As anormalidades que levam ao decréscimo da síntese de hemoglobina são relativamente comuns (p. ex., deficiência de
ferro). Os xenobióticos podem afetar a síntese das cadeias de globinas e alterar a composição da hemoglobina no interior do
eritrócito. A síntese do heme requer a incorporação do ferro no anel de porfirina. A deficiência de ferro é, em geral, o
resultado da deficiência do componente na dieta ou do aumento de perda sanguínea.
O elevado índice de proliferação dos neutrófilos torna esta célula e o pool precursor granulocítico particularmente
suscetíveis a inibidores de mitoses. Esses efeitos pelo uso de fármacos citotóxicos são geralmente inespecíficos, uma vez que
afetam as células da derme, trato gastrintestinal e outros tecidos que se dividem rapidamente. Agentes que afetam
neutrófilos e monócitos apresentam um risco maior de sequelas tóxicas, como infecções. Esses efeitos tendem a ser
relacionados à dose, com recuperação fagocitária mononuclear precedendo a recuperação neutrofílica.

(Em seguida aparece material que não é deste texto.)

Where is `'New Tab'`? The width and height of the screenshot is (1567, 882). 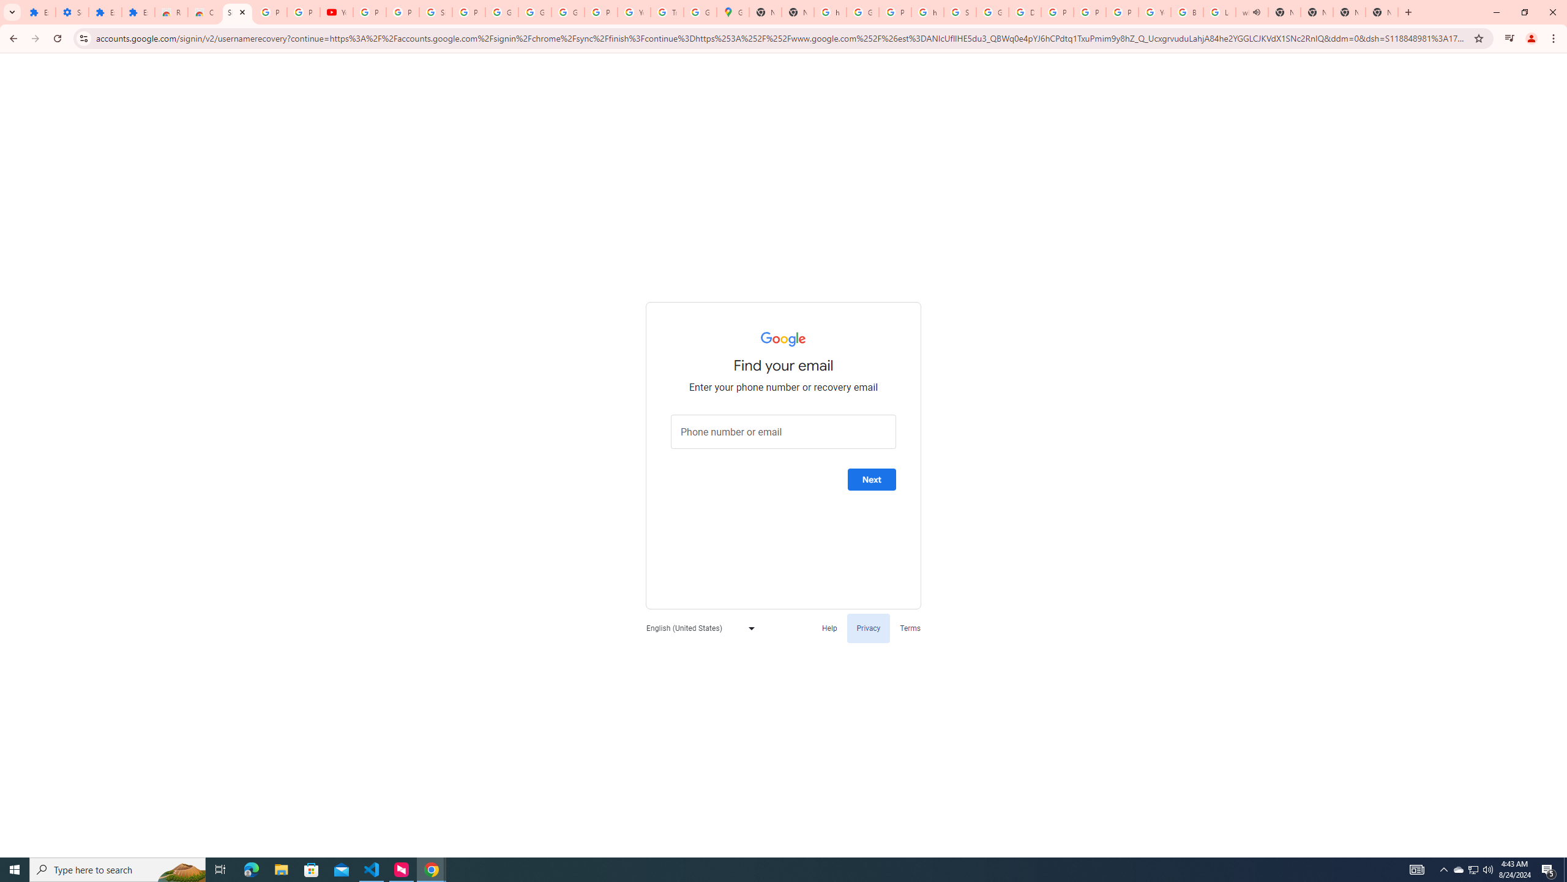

Alterações das plaquetas ou a ativação sistêmica desse sistema pode levar a manifestações clínicas de uma hemostasia
alterada, incluindo sangramento excessivo e tromboses. O sistema hemostático é um alvo frequente de intervenções
terapêuticas, bem como de expressão inadvertida do efeito tóxico de uma variedade de xenobióticos. A exposição a
xenobióticos pode resultar em aumento na destruição das plaquetas imunes mediadas por meio de diversos mecanismos.